Antonio R. Virsida said...

It seems to me that the meanings and seriousness of lying, whether to a therapist or others must consider current and historical contexts, as well as personality structures. Lying by hystrionic patients is certainly different than lying by paranoid patients. While both patients are attempting to control their affect states by lying, the hystrionic patient is often lying in order to gain some therapist approval or affinity, while the paranoid patient is attempting to separate himself from the vulnerabilities of attachment-of being known by the therapist. One is moving toward the therapist with the lie while the other is moving away, often to gain some imagined power and superiority.
Your patient who lied about being raped again was attempting to draw you closer with sympathy rather than acknowledge her feelings of attachment and dependency. Jessica, on the other hand lied in order to maintain some imagined sense of control and ward off feelings of vulnerability. Her equivocation, "maybe" and "I don't know," leaves me with the impression that she studiously avoids knowing or being known. Jessica has likely never been trusted or able to trust/depend on others, so how can she do so now or in the future.
And, BTW, do we consider resistances to be lies, attempts to avoid painful affect states by lying or minimizing to be lies, omission of details to be lies.

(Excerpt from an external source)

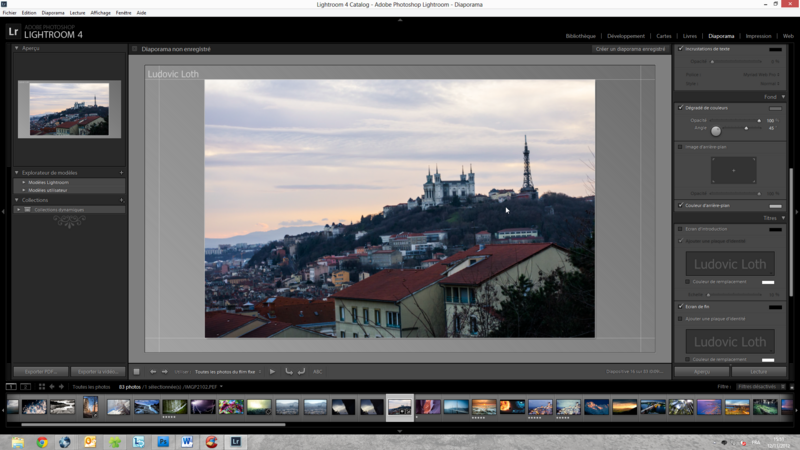This screenshot has height=450, width=800.
Task: Click Créer un diaporama enregistré button
Action: coord(630,48)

I think so. They are self deceptions and deceptions to others, but the question, can the patient consider and reflect on their emotions seems to me to be the key to whether the patient can move toward the therapist, or must move away, for survival's sake.
Thanks for the interesting vignettes and question.
Antonio R. Virsida

Linda Sherby PH.D., ABPP said...

Thanks so much for your comment. I absolutely agree with you that my patient who lied about being raped was doing so to draw me closer to her, as well as to punish me for what she experienced as my abandonment of her. I also agree that Jessica was determined to allow no one -including herself - to "know" her in any way, and that her stories were all smokescreens to avoid contact with herself or any other person.
Resistances, however, seem different to me than lies, if only in the degree of their conscious awareness. I'm sure both of my patients knew that they were lying, while resistance seems to be further out of consciousness.
Again, thanks for your comment and for your interest.

Linda Sherby PH.D., ABPP said...

I totally and completely agree. Lying for Jessica was a way to avoid real contact with anyone - including herself. As in Antonio Virsida's comment and my response, I do think that Jessica was determined to not be known by anyone, including herself.